Tahitian Pearl Shapes

An assortment of pearls of many shapes and sizes


Tahitian black pearls vary wildly in shape from perfect rounds to the amorphous and elongated. Note that in the following definitions, an axis of symmetry means that you can drill it from one end through to the other, spin the pearl along that axis and not see it wobble.

Shapes can be described in the following categories:

  • Round pearls are the most classic and a good starting point. To be classed as round they must have a diameter variance of less than two percent. This means that a 10mm pearl cannot be larger than 10.2 or 9.8mm if measured across a different diameter.


  • Semi-round pearls are usually mixed with rounds because of they look almost the same. They are allowed a diameter variance of two to five-percent, which is when the difference becomes noticeable to the eye. Most pearls have an axis of symmetry.
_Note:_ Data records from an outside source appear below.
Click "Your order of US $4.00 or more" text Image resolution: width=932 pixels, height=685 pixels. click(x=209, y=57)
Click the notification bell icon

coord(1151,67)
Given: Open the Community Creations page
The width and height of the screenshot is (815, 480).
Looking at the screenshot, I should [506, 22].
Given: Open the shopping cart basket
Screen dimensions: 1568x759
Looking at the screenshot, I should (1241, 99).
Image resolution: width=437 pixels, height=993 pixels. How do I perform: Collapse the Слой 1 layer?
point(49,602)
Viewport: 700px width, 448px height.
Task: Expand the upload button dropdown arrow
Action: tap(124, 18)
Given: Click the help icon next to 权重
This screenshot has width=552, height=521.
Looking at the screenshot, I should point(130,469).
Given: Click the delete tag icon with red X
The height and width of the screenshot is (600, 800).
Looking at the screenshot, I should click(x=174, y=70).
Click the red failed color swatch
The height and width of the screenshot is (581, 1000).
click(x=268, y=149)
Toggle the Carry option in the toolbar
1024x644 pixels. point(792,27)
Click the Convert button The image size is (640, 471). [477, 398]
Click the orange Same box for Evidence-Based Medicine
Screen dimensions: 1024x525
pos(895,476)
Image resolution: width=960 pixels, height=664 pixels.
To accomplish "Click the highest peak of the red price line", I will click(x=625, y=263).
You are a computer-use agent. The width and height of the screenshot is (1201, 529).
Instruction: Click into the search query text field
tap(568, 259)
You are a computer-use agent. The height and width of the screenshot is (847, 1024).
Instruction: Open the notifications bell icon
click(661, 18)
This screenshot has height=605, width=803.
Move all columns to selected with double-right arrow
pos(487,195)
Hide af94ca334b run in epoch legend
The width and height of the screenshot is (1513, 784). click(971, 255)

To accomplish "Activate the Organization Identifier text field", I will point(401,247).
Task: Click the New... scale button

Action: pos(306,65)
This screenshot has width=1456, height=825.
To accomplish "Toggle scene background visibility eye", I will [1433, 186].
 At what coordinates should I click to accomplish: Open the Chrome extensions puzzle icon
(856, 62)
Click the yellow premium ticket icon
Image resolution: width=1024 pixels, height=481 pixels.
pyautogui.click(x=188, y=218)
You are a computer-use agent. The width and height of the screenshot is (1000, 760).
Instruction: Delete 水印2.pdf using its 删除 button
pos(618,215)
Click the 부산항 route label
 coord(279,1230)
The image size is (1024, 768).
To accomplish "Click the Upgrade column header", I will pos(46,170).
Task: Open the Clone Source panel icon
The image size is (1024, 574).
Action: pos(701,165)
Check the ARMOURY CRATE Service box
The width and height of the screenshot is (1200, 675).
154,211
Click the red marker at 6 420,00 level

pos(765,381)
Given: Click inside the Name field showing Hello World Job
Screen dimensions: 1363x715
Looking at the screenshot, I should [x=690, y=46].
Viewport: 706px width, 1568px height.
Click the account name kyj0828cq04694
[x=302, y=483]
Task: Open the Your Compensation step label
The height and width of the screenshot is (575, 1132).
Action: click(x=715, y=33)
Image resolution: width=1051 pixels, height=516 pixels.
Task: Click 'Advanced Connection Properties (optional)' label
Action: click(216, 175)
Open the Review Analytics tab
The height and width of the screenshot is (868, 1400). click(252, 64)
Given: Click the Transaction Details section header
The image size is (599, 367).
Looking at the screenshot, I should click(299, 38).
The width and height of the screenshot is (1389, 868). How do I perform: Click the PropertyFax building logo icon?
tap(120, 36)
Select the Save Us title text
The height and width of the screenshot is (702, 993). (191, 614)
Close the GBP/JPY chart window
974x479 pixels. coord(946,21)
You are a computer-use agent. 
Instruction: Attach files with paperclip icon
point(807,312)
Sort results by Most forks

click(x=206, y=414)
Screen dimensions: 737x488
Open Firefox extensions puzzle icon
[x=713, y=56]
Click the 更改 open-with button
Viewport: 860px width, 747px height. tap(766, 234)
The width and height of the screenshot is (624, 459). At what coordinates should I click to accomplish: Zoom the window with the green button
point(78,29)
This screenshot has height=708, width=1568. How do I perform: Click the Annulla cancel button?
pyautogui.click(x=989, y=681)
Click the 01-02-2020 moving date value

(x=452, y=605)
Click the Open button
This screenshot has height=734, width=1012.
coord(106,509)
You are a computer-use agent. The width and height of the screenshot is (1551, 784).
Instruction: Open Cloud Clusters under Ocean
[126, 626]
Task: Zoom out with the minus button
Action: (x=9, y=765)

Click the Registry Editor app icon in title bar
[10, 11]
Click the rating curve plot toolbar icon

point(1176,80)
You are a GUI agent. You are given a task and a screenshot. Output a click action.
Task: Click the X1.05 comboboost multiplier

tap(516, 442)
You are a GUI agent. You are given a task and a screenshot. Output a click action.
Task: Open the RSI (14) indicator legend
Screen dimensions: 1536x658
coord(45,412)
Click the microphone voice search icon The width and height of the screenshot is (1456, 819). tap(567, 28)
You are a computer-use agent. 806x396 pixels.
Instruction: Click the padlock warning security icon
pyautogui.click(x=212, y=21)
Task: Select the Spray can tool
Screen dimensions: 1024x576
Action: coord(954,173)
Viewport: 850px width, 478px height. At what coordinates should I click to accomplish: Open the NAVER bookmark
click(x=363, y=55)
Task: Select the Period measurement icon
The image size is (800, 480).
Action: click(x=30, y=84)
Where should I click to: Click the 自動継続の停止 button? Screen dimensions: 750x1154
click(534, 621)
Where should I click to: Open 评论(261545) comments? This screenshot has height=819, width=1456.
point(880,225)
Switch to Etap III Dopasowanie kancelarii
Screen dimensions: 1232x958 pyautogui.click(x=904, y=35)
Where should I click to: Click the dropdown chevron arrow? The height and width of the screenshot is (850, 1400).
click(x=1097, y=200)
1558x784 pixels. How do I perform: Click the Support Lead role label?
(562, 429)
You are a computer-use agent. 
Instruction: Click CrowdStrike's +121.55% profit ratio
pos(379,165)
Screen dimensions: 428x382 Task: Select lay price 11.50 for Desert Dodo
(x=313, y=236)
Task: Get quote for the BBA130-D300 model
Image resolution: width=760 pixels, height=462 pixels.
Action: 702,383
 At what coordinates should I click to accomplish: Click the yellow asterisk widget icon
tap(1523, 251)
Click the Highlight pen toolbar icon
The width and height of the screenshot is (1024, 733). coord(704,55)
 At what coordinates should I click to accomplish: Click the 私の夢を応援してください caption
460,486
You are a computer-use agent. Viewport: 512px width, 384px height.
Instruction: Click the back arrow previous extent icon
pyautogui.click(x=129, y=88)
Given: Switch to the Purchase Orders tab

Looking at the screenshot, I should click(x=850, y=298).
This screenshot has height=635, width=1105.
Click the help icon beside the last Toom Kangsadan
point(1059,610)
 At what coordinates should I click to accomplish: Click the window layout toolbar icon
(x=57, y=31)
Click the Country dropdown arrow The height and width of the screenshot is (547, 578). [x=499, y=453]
  • Semi-baroque is a large category that covers everything with only one axis of symmetry. This means that drops, buttons (a sort of squashed round that’s flatter on one side), ovals and all of their variations. Most agree that a perfect drop is every bit as valuable as a perfect round, no doubt due to its rarity.
  • Baroques have no axis of symmetry, meaning that they can be anything from a round pearl with a bump on the side to wild, wavy or bulbous shapes. They have a lot of personality and are our personal favorites. Nowadays many people have begun calling circled pearls "baroques" but here at Kamoka these are two very different classifications.




    • Circled pearls have concentric rings etched into the form of the pearl. Some circled pearls may only have a small percentage of surface covered in these rings while others may be etched all over. It's unknown why but circled pearls are by far the most colorful. Many people have begun calling circled pearls "baroques" recently but here at Kamoka these are two very different classifications. 


    • Keshi pearls are usually small (measuring under 8mm) and misshapen although rarely they can be round or near-round and also quite large. Because keshi pearls don't have a nucleus they can sometimes be quite wildly shaped.